La troisième partie, Les roues de la fortune, fait une mise au point sur deux Rangées maritimes, des origines à nos jours, en commençant par la Chine, arrière-pays et avant-pays inclus, plus une explication sur le routage du Jules Verne. L’étude de la Northern Range expose des apports originaux par l’évocation des grands travaux, la réflexion sur les clusters villes-ports et la faiblesse de la compétitivité de Dunkerque et Le Havre. Puis vient une analyse des hubs mondiaux avec une approche statistique, prudente quant à son contenu, et convaincante grâce aux données de la CMA CGM. Les hubs comme facteur de métropolisation et comme éléments structurants des arrière-pays sont examinés. Une typologie fondée sur la productivité (par port, par portique) et le mode d’organisation des hubs clôt le chapitre.
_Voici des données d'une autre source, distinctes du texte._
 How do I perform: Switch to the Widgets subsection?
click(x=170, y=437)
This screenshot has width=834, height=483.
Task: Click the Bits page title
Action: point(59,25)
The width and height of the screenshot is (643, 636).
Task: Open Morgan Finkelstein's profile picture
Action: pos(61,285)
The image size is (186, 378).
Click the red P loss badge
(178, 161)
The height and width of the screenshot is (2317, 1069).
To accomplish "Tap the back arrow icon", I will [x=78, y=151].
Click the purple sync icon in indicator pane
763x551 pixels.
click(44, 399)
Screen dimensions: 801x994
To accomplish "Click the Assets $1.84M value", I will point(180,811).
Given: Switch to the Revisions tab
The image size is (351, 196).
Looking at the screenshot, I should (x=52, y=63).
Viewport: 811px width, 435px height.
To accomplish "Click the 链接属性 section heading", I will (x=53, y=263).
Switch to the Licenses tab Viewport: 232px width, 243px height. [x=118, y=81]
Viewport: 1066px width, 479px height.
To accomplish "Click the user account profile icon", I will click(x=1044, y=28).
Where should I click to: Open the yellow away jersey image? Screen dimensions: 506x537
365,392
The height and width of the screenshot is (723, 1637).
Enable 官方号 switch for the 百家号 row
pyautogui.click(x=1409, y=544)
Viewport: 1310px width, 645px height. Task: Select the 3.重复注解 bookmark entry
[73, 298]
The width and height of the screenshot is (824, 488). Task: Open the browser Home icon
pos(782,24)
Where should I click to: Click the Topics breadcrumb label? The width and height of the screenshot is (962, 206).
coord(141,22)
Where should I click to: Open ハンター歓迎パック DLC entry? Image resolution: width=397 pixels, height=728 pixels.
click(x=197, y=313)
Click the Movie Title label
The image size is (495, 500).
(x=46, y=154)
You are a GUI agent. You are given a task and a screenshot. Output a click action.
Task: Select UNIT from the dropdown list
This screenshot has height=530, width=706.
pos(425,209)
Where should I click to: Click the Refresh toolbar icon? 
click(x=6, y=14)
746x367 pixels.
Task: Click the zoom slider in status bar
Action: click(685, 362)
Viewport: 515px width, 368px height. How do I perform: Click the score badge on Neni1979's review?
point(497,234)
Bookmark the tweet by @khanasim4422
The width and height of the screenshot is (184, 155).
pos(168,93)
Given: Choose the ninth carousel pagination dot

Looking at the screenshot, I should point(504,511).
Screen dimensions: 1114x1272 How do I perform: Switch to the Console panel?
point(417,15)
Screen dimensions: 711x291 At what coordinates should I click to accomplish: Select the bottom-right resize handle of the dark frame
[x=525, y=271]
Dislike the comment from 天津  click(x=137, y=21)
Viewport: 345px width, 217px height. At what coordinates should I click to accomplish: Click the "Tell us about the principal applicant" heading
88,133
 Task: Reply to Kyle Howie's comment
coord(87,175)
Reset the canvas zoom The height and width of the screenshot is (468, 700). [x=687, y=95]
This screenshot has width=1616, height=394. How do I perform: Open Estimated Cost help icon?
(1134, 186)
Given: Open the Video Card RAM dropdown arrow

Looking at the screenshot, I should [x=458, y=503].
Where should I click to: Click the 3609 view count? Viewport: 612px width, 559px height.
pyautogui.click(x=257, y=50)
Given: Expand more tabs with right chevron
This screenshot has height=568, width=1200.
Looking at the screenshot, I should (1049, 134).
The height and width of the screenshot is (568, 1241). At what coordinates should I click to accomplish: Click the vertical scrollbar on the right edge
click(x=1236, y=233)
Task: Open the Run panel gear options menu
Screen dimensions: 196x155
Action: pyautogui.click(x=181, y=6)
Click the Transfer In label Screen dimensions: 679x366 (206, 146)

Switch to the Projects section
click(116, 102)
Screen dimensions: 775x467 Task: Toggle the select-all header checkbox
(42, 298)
La quatrième partie enracine le présent dans l’histoire au long cours comme dans la prospective. Il est d’abord question des nouveaux entrants que sont les pays émergents, avant une carte-bilan qui montre l’intégration globale et générale des économies mondiales par la conteneurisation. Puis viennent les villes-ports, dans leur évolution morphologique, paysagère et fonctionnelle, avant d’être mises en scène dans leur capacité à structurer des régions urbaines. Cette partie scrute enfin les données géopolitiques, depuis les conceptions du XIXe siècle finissant jusqu’à nos jours.

La conclusion a des accents braudéliens lorsqu’elle évoque le rôle et la modernité de l’armateur, preneur de risques, et dont la prospérité, bien au-delà des outils informatiques qui servent à valider les choix, organiser les flux et contrôler les résultats, repose sur « une excellente appréciation géographique et géopolitique du monde, dans sa totalité, sans exclusion » (p. 641). Dans la tour de Marseille, les globes terrestres ne sont pas des éléments décoratifs. Les armateurs « sont guidés par la géographie du monde, mais ils sont eux-mêmes les vecteurs d’une nouvelle géographie » (p. 644). L’histoire immédiate donne l’avantage à la mer, même si la bataille du maritime se joue aussi à terre.

Pour parvenir à cette représentation et connaissance du monde, la méthode Miossec repose sur plusieurs piliers. Tout d’abord, une documentation gigantesque est archivée, classée et utilisée à bon escient. Elle donne une assise à toute une série de monographies, qui sera bien utile à l’examen de leur terrain d’études pour de nombreux chercheurs. Elle interprète finement les faits ; ainsi, si la Chine soutient le percement d’un canal au Nicaragua, c’est parce que les États-Unis conservent des droits d’intervention sur celui de Panama ; si les États-Unis ont refusé de céder leurs ports atlantiques aux Émiriens, c’est moins pour justifier l’argument officiel de la sécurité que pour se plier aux règles de la mafia qui « gangrène » leurs ports. Ensuite, l’auteur injecte du professionnalisme maritime dans sa réflexion avec la relation privilégiée et transparente qu’il a pu établir avec la CMA CGM, relation qui ne repose pas sur quelques visites ou entretiens, mais sur une participation pluriannuelle à ses activités. Dans une troisième strate cognitive, il ne reste plus qu’à tirer les conséquences des deux premiers axes, c’est-à-dire à expliquer le monde contemporain avec, en outre, un excellent soutien cartographique.

On ne trouvera ici ni jargon, ni croquis usine à gaz, mais une terminologie adéquate, parfois même facétieuse, et immédiatement compréhensible. À un moment où les sirènes du protectionnisme jouent de leur séduction, l’ouvrage de Jean-Marie Miossec démontre comment, fondée sur le risque bien calculé, la conteneurisation permet un emmêlement du monde, avec bien plus de gagnants que de perdants.